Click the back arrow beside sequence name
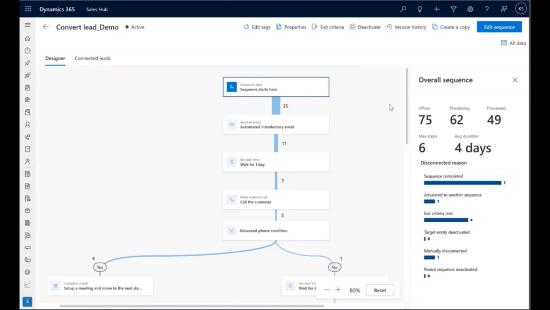The width and height of the screenshot is (550, 310). click(x=46, y=27)
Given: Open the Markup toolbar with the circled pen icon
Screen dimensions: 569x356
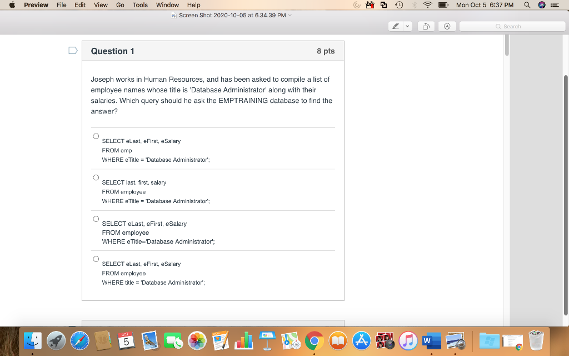Looking at the screenshot, I should pyautogui.click(x=447, y=26).
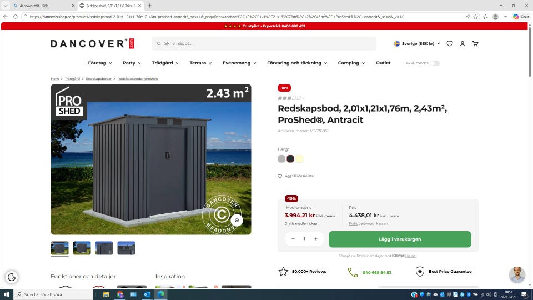The width and height of the screenshot is (533, 300).
Task: Click the image zoom magnifier icon
Action: (237, 221)
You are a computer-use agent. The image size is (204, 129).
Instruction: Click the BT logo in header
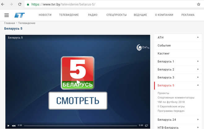(19, 15)
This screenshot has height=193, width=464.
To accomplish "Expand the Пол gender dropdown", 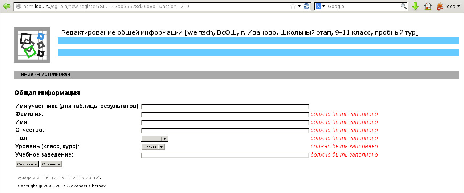I will 155,138.
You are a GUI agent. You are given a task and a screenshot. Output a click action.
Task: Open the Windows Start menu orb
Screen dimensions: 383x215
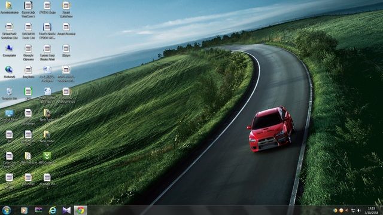pyautogui.click(x=7, y=210)

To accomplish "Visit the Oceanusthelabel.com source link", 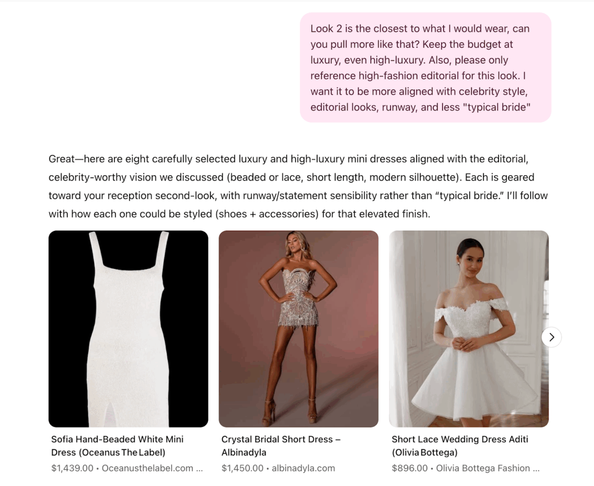I will point(147,468).
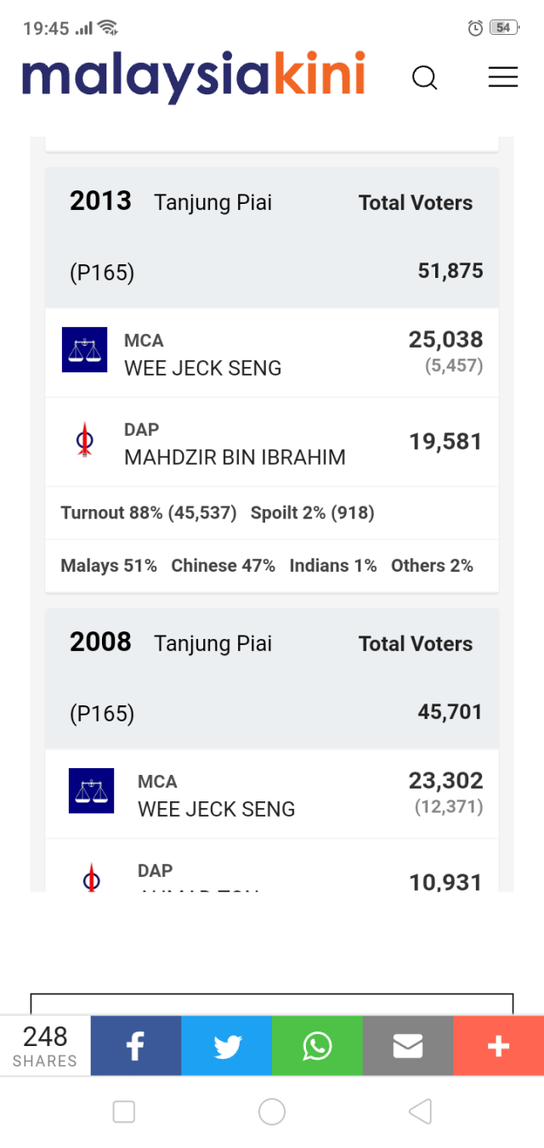The image size is (544, 1148).
Task: Open the hamburger menu
Action: coord(502,77)
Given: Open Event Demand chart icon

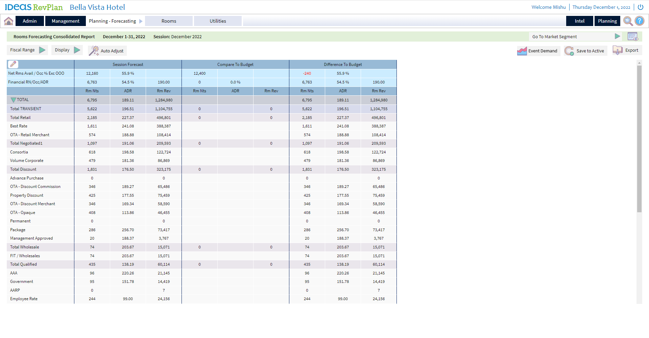Looking at the screenshot, I should coord(522,51).
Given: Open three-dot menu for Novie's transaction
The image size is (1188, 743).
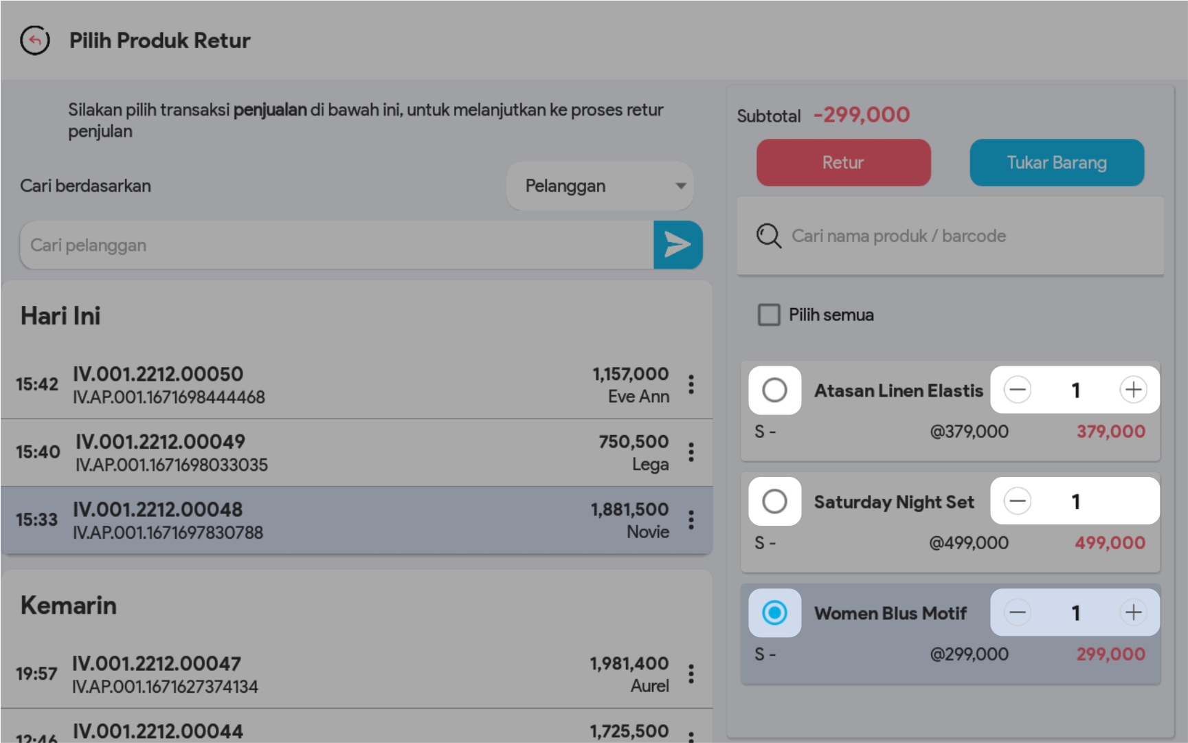Looking at the screenshot, I should tap(691, 520).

────────

> [What you should do] Exactly as written, repeat the lines of the material above from the first through the line holding "This screenshot has height=193, width=464.", with both ends in the copy and no pictures.

> [Solution to the problem]
Click the back arrow beside sequence name
The width and height of the screenshot is (550, 310). click(x=46, y=27)
Given: Open the Markup toolbar with the circled pen icon
Screen dimensions: 569x356
Looking at the screenshot, I should pyautogui.click(x=447, y=26).
The width and height of the screenshot is (533, 300).
Task: Click the image zoom magnifier icon
Action: (237, 221)
You are a computer-use agent. The image size is (204, 129).
Instruction: Click the BT logo in header
(19, 15)
This screenshot has height=193, width=464.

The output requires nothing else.